Add 55 to every coordinate in the answers and give the lines again, requests included, covering everything from the line containing "Where should I click to: Launch" down to the line containing "click(99, 105)".

[Entries for locating words and elements]
## Start

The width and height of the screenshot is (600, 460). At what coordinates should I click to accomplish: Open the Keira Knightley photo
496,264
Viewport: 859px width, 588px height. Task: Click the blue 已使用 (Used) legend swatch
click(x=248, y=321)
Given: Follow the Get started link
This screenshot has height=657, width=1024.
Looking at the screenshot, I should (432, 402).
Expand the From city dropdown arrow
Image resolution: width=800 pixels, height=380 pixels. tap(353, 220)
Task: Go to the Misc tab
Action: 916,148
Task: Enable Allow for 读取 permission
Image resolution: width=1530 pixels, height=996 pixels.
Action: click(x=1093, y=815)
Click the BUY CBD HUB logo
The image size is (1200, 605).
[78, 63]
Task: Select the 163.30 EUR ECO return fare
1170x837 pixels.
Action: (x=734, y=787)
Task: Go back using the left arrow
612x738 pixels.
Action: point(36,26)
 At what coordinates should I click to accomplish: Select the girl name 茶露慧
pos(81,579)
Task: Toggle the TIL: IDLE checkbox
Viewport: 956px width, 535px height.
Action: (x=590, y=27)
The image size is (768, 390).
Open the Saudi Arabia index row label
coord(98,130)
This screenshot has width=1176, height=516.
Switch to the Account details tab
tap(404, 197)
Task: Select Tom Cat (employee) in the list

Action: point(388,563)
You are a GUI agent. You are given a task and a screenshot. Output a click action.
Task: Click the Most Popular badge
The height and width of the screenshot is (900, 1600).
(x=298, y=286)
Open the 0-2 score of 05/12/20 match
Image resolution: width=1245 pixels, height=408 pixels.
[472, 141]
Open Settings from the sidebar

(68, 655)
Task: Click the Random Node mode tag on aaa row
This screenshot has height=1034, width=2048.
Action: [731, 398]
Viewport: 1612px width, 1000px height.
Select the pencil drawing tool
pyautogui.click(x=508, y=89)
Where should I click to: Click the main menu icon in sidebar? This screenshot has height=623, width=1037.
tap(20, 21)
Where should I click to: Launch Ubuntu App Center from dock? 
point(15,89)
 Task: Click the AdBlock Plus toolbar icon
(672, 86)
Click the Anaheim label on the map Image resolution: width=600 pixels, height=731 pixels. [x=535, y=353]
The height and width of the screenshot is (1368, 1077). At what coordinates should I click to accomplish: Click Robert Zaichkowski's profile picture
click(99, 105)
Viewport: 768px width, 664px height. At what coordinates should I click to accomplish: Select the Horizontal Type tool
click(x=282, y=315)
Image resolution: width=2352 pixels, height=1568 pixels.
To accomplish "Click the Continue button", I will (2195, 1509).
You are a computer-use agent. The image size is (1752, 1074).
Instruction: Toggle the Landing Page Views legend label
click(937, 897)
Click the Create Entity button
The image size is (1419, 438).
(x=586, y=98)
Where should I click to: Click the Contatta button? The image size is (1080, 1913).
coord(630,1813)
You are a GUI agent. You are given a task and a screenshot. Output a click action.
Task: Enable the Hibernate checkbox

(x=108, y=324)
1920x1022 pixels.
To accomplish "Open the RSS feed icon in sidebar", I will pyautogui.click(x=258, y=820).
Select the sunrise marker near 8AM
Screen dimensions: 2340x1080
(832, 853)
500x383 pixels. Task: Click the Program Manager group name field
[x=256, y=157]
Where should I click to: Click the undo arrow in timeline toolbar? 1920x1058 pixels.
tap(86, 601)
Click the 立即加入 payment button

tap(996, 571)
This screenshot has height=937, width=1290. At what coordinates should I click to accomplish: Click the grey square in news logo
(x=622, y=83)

## End

### Solution for this problem
Where should I click to: Launch Ubuntu App Center from dock? 
point(70,144)
 Task: Click the AdBlock Plus toolbar icon
(727, 141)
Click the Anaheim label on the map Image resolution: width=600 pixels, height=731 pixels. [x=590, y=408]
The height and width of the screenshot is (1368, 1077). At what coordinates should I click to accomplish: Click Robert Zaichkowski's profile picture
click(154, 160)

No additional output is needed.